En aquel tiempo, se acercaban a Jesús los publicanos y los pecadores a escucharlo. Y los fariseos y los letrados murmuraban entre ellos:

-Ese acoge a los pecadores y come con ellos.

Jesús les dijo esta parábola:

-Si uno de vosotros tiene cien ovejas y se le pierde una, ¿no deja las noventa y nueve en el campo y va tras la descarriada, hasta que la encuentra? Y cuando la encuentra, se la carga sobre los hombros, muy contento; y al llegar a casa, reúne a los amigos y a los vecinos para decirles:

-¡Felicitadme!, he encontrado la oveja que se me había perdido.

Os digo que así también habrá más alegría en el cielo por un solo pecador que se convierta, que por noventa y nueve justos que no necesitan convertirse. Y si una mujer tiene diez monedas y se le pierde una, ¿no enciende una lámpara y barre la casa y busca con cuidado, hasta que la encuentra? Y cuando la encuentra, reúne a las vecinas para decirles:

-¡Felicitadme!, he encontrado la moneda que se me había perdido.

Os digo que la misma alegría habrá entre los ángeles de Dios por un solo pecador que se convierta. También les dijo:

Un hombre tenía dos hijos: el menor de ellos dijo a su padre:

-Padre, dame la parte que me toca de la fortuna.
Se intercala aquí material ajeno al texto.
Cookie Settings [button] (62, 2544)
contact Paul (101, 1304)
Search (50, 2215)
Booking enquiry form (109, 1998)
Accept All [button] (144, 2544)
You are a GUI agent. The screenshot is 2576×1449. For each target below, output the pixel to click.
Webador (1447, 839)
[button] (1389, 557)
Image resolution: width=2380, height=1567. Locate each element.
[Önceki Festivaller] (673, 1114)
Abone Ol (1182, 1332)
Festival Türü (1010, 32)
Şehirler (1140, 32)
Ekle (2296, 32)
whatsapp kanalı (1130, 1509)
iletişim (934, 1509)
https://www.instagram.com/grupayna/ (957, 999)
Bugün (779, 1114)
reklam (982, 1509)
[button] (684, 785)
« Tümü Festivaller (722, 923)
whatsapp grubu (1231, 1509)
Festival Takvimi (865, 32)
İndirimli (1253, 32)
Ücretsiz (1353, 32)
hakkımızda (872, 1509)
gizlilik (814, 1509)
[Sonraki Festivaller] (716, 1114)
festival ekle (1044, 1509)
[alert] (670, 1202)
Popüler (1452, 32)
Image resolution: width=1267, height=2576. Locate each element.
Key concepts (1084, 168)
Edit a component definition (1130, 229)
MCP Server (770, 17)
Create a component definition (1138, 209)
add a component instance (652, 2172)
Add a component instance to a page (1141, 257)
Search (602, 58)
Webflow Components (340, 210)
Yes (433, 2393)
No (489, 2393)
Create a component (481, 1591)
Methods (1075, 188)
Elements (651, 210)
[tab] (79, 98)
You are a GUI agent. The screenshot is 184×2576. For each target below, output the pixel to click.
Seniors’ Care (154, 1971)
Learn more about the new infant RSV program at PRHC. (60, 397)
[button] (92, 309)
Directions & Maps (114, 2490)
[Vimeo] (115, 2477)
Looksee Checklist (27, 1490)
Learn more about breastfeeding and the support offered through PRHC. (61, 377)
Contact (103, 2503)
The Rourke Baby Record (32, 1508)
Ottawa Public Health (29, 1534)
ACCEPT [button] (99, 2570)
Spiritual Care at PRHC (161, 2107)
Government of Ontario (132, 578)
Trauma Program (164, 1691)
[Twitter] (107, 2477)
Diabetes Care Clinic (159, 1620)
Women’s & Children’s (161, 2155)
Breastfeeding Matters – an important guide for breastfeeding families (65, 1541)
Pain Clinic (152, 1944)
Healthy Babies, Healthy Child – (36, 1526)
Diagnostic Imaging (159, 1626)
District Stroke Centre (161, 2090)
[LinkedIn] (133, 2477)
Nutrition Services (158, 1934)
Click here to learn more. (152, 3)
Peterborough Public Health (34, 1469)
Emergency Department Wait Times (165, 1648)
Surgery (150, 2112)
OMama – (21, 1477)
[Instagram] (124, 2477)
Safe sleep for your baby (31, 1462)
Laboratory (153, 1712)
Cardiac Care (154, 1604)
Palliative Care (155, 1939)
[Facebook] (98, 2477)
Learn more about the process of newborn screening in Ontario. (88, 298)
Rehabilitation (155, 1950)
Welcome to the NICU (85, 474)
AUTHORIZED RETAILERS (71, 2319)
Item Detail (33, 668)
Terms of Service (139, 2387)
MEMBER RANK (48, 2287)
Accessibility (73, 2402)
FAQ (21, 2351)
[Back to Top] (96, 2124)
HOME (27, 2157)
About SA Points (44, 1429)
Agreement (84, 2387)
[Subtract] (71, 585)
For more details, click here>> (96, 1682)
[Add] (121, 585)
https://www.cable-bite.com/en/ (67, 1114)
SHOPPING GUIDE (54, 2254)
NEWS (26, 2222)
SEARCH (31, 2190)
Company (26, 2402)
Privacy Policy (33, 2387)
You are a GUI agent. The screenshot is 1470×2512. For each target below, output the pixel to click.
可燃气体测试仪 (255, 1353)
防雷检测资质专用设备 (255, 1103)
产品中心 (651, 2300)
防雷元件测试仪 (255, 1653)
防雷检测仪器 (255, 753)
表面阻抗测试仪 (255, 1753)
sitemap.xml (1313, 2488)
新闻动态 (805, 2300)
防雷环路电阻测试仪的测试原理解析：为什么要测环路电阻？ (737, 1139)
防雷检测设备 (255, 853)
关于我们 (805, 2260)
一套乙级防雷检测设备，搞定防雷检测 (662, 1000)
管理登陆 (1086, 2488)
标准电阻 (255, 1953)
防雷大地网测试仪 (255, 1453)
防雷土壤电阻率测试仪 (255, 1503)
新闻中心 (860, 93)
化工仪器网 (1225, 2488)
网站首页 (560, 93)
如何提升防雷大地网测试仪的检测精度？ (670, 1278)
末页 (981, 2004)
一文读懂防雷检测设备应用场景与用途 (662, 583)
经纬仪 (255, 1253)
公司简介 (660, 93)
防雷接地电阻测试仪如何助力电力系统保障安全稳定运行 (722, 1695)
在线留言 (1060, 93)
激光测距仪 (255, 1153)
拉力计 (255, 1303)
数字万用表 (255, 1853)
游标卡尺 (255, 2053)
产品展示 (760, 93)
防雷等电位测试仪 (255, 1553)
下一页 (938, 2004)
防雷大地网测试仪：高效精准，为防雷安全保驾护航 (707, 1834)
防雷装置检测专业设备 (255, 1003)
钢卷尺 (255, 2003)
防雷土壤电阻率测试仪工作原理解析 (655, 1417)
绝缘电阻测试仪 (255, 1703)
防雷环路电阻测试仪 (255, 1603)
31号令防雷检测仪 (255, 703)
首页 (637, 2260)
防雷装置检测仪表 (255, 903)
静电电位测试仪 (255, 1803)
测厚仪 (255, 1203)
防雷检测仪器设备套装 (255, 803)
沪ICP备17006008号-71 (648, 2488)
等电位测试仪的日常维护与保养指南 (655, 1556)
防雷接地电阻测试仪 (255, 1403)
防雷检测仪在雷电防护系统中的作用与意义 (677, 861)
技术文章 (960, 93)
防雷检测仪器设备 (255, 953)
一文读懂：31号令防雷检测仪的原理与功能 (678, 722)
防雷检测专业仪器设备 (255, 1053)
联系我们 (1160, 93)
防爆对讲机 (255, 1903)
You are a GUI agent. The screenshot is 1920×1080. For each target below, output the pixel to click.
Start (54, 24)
El padre les repartió los bienes. No muchos días después, el hijo menor, juntando todo lo suyo, emigró a un país lejano, y allí derrochó su fortuna viviendo perdidamente. Cuando lo había gastado todo, vino por aquella tierra un hambre terrible, y empezó él a pasar necesidad. Fue entonces y tanto le insistió a un habitante de aquel país, que lo mandó a sus campos a guardar cerdos. Le entraban ganas de llenarse el estómago de las algarrobas que comían los cerdos; y nadie le daba de comer. Recapacitando entonces se dijo:

-Cuántos jornaleros de mi padre tienen abundancia de pan, mientras yo aquí me muero de hambre. Me pondré en camino adonde está mi padre, y le diré: «Padre, he pecado contra el cielo y contra ti; ya no merezco llamarme hijo tuyo: trátame como a uno de tus jornaleros.

Se puso en camino adonde estaba su padre: cuando todavía estaba lejos, su padre lo vio y se conmovió; y echando a correr, se le echó al cuello, y se puso a besarlo. Su hijo le dijo:

-Padre, he pecado contra el cielo y contra ti; ya no merezco llamarme hijo tuyo.

Pero el padre dijo a sus criados:

-Sacad en seguida el mejor traje y vestidlo; ponedle un anillo en la mano y sandalias en los pies; traed el ternero cebado y matadlo; celebremos un banquete, porque este hijo mío estaba muerto y ha revivido; estaba perdido y lo hemos encontrado.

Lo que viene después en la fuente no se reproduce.